Figuring out the risk-to-benefit ratio of watching pornography may just top the ranks of controversial topics scientists can’t seem to completely agree on. But one thing’s for sure: Americans like watching porn — and lots of it.
According to the website Paint Bottle, 30 percent of all data transferred online is porn. In a 2015 infographic, the porn site detailed that 70 percent of men consume the content compared to 30 percent of women. And the number of people consuming porn is rapidly increasing every week, according to the site.
After lawmakers in Virginia recently proposed legislation that aims to implement greater restrictions on watching porn, Fox News talked to three psychologists to learn more about what scientists know — and don’t know — about the potential health effects of its consumption.
How does porn affect the brain?
Studying porn and determining its health effects are tricky, experts say. That’s because several parties — neurobiologists, psychologists, sociologists, and others — are weighing in on the topic, and their methodologies and study cohorts can vary vastly.
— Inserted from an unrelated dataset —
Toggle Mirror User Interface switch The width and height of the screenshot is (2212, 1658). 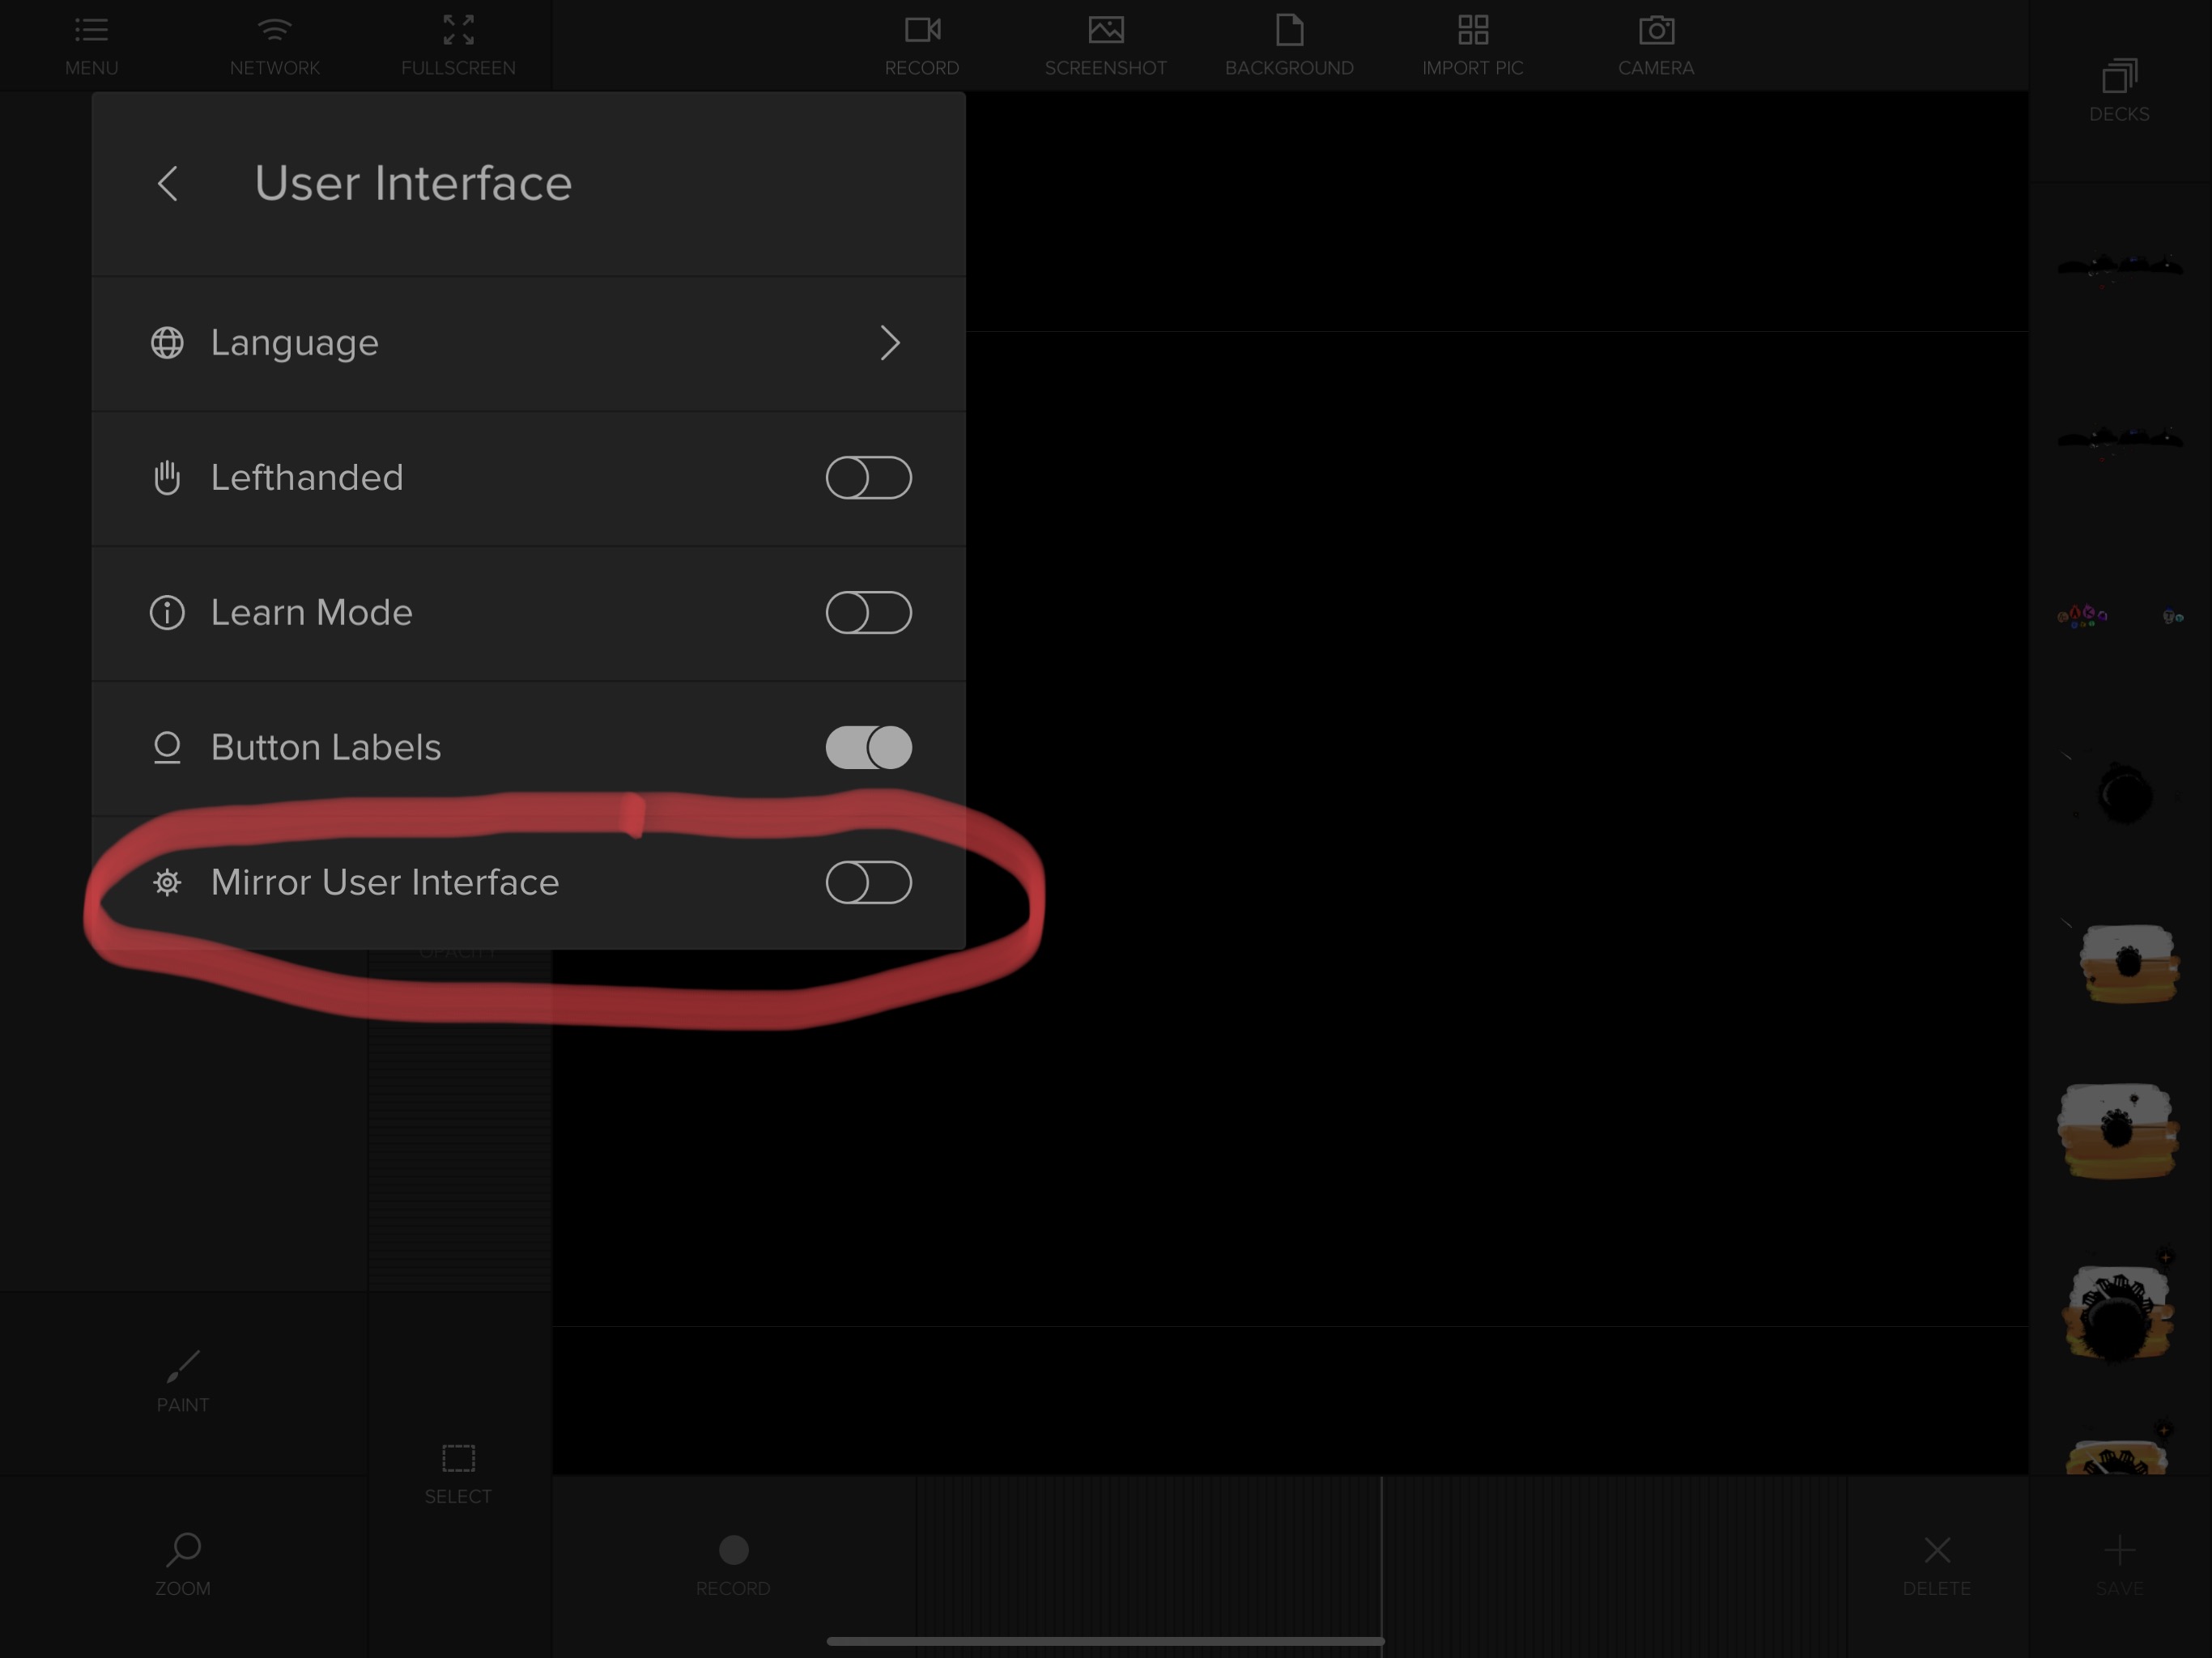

“One big-picture question has to do with how confident one can be — scientifically — that pornography consumption is causally related to the various harms identified in the resolution,” Paul J. Wright, an associate psychology, socialization, and media use professor at Indiana University Bloomington, told Fox News in an email.
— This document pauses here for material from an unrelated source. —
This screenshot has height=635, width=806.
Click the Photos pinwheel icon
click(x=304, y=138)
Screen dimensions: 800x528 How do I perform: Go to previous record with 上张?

“To answer this question, one would have to identify a philosophy of cause that all agree to, standards for acceptable evidence, and then engage in systematic reviews of the literature associated with each hypothesized harm. In short, this would be a monumental effort, and likely would still lead to some disagreement among scientists, because although the promise of science is consensus, scientists rarely 100 percent agree on anything.”
In their proposed legislation, Virginia lawmakers claim pornography is “addictive,” promotes normalization of rape, may lessen the “desire to marry,” and “equates violence with sex,” encourages “group sex,” “risky sexual behavior” and infidelity, among other effects.
Dr. William Struthers, a psychology professor at Wheaton College, a Christian liberal arts institution just west of Chicago, said while much of the legislation’s tenets “seem to be pretty reasonable,” another challenge that researchers face is technology is outpacing scientific studies.
“Any kind of pornography research is incredibly muddy water,” Struthers told Fox News. “A lot of the research being drawn on was published 20 to 25 years ago, and that is very different from the pornography that is being consumed by young people now. The unfortunate truth is we can’t keep up with the pornography that is being produced.”